Hacker News new | ask | show | jobs
by oranlooney 2900 days ago
That's great and all, but nobody needs a 32-bit anything in 2018. This undergraduate paper provides a magic number and associated error bound for 64-bit doubles:

https://cs.uwaterloo.ca/~m32rober/rsqrt.pdf

13 comments

That's not really accurate. Even in cases were 32 bit and 64 bit operations are equally fast on the CPU, 32 bit values still take up half the memory. For many workloads, the limiting factor is cache space. So, if you can use 32 but values, you can get much better performance for those workloads.
And if you’re doing heavy floating point work, you can fit twice as many operations in with a 32-bit float vector as an equally sized double vector, and The vectorized operations happen roughly as fast for both forms, yielding an approximate doubling of speed.
for rank-2 tensor work you can do 4x as many operations, for rank-3 tensor work, it's 8x, assuming memory bandwidth is the bottleneck.
Does that mean it’s 64x as fast for 16-bit floating point vs 64-bit for a rank 3 tensor?
assuming 1) memory bandwidth is the bottleneck and 2) you can keep the tensor values in cache or registers.

I think that GPUs are still vector processing engines, so they should scale with 4x... But assuming google architected the TPU correctly, it should be 16x as fast (I think the architecture is actually that of a rank-2 tensor).

This "nobody needs a 32-bit anything in 2018" seems like a weird opposite of "640K should be enough for anyone".

https://www.wired.com/1997/01/did-gates-really-say-640k-is-e...

Lots of ML and AI applications are using ever-smaller precisions. Half and even quarter-precision floats are able to maximize efficiency of the various CPU/GPU ALUs.
I was going to mention that... Just because we have ridiculous transistor budgets don't mean there aren't problems where you need/want to push the envelope for performance instead of precision. If anything, it grows the applicable problem space.
> That's great and all, but nobody needs a 32-bit anything in 2018.

Then why x86-64 integer instructions default to 32-bit register size when REX prefix byte is not present?

You can double x86 FP throughput using 32-bit floats versus 64 bit ones.

For GPUs, the performance 32-bit float performance advantage can be more than 4-10x (sometimes a lot more).

TIL, no one in the gaming industry uses 32 bit floats any longer. /s
Funny, in 2018 a lot of people are asking for 16-bit floats.

https://en.wikipedia.org/wiki/Half-precision_floating-point_...

This is not true.
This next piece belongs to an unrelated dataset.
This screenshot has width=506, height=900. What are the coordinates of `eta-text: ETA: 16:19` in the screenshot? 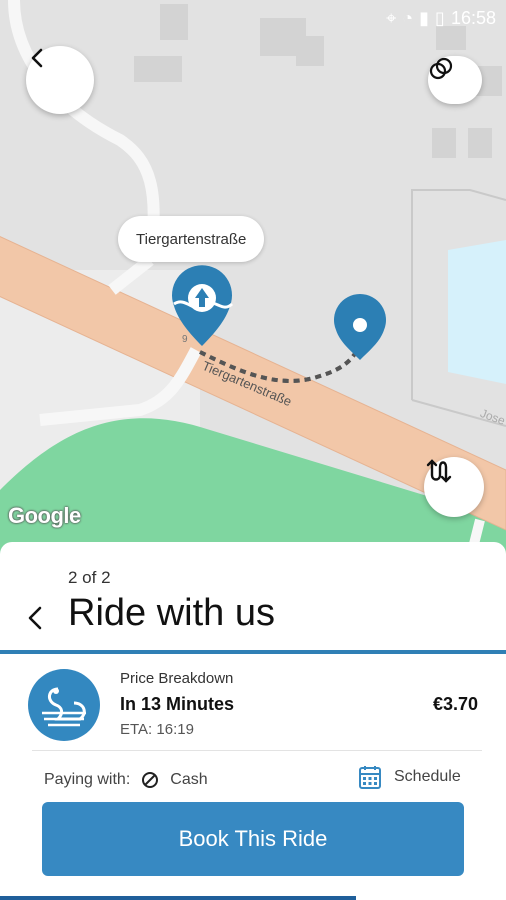 It's located at (157, 730).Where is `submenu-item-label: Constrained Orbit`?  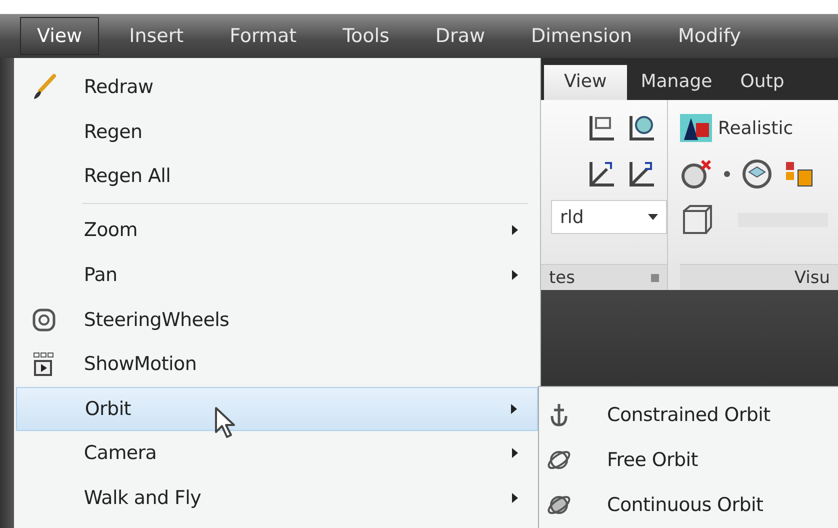 submenu-item-label: Constrained Orbit is located at coordinates (688, 415).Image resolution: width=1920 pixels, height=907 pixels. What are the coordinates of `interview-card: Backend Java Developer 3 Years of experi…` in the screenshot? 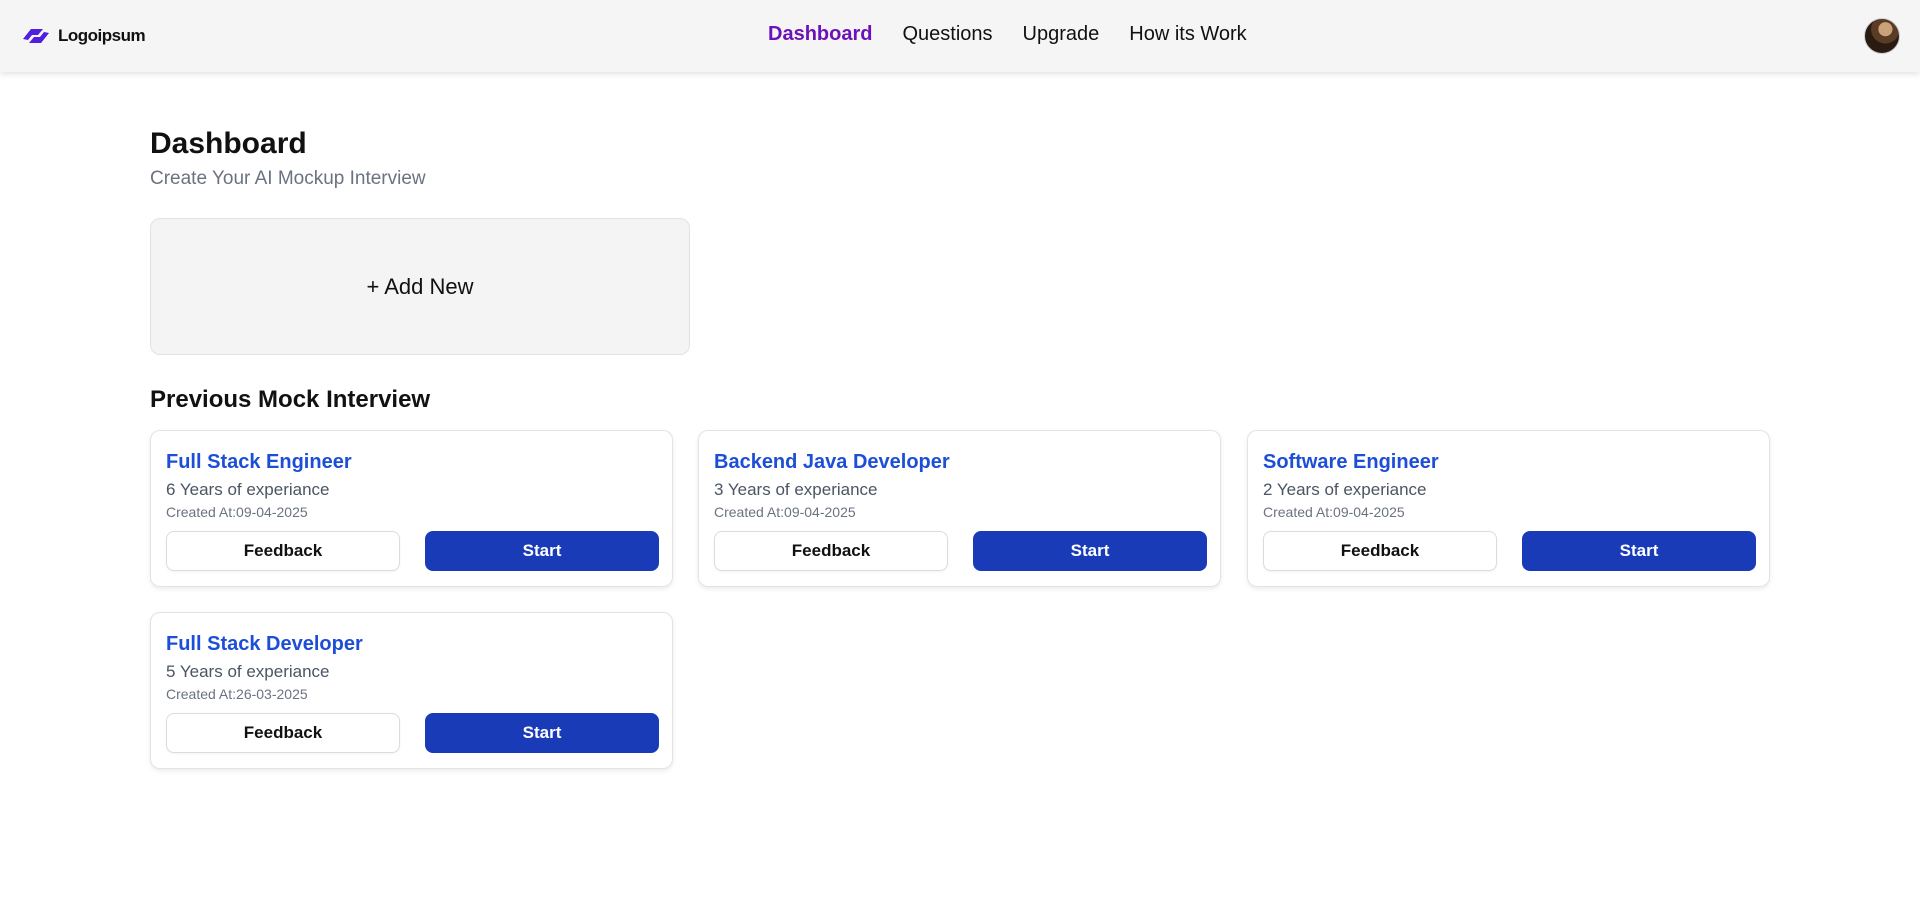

In games 32-bit floats are extremely common.
Nobody needs absolutes in 2018.
Even scientific calculation would be fine with 32 bit floats, but average floating point error due to representation creeps with ON (iirc) over N multiplications, so you have to use 64 bit for many scientific applications to get satisfactory results after a million or a trillion multiplications.
Not really - https://en.wikipedia.org/wiki/Numerical_stability

If your algorithm is not stable then even 64-bit won't help you.

Compare Euler vs Verlet - https://en.wikipedia.org/wiki/Verlet_integration

You're making a different argument.
Which problem that has stable algorithm would require 64-bit then?
What they typically do in 3d gaming is update the matrix that holds the transformation by a left multiplication, every time the camera changes. So

Tn = U_{n-1} * U_{n-2} * .... * U_0 * T_0

After a while,your matrix accumulates errors, but it's easy to just start and take a fresh one.

> Even scientific calculation would be fine with 32 bit floats

It really depends on the algorithms in question and the error tolerances.

deep learning uses low precision floats

sometimes as few as 8 bits are needed

I think gen 1 or gen 2 of the TPU explicitly supported short ints.
Realtime 3D still uses floats, but only when we can afford something so big, s10e5 is better where available.
I think this article is from 2010.
I wanted to put over a billion floats in a numpy array just a few months ago. Making them 16-bit saved a lot of memory.

It doesn't matter how much resource limits increase, people are going to keep hitting them. And when they hit them, using a smaller data type will always help.

That's not relevant there are plenty of single precision float applications today (and many fixed point applications as well). It all depends on your workload.
> nobody needs a 32-bit anything in 2018

Tell us more about this strange "2018" place!